(Task statement) Transcribe the following records in full, exactly as shown.

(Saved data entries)
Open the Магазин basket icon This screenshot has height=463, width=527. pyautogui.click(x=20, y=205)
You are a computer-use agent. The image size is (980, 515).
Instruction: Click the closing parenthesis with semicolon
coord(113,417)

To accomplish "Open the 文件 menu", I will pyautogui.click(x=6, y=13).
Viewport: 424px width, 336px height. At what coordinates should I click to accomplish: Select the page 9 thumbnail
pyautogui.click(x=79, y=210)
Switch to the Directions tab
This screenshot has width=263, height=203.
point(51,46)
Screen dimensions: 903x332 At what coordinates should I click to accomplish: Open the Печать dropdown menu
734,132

(Solution for this task)
Open the Магазин basket icon This screenshot has height=463, width=527. pyautogui.click(x=20, y=205)
You are a computer-use agent. The image size is (980, 515).
Instruction: Click the closing parenthesis with semicolon
coord(113,417)

To accomplish "Open the 文件 menu", I will pyautogui.click(x=6, y=13).
Viewport: 424px width, 336px height. At what coordinates should I click to accomplish: Select the page 9 thumbnail
pyautogui.click(x=79, y=210)
Switch to the Directions tab
This screenshot has width=263, height=203.
point(51,46)
Screen dimensions: 903x332 At what coordinates should I click to accomplish: Open the Печать dropdown menu
734,132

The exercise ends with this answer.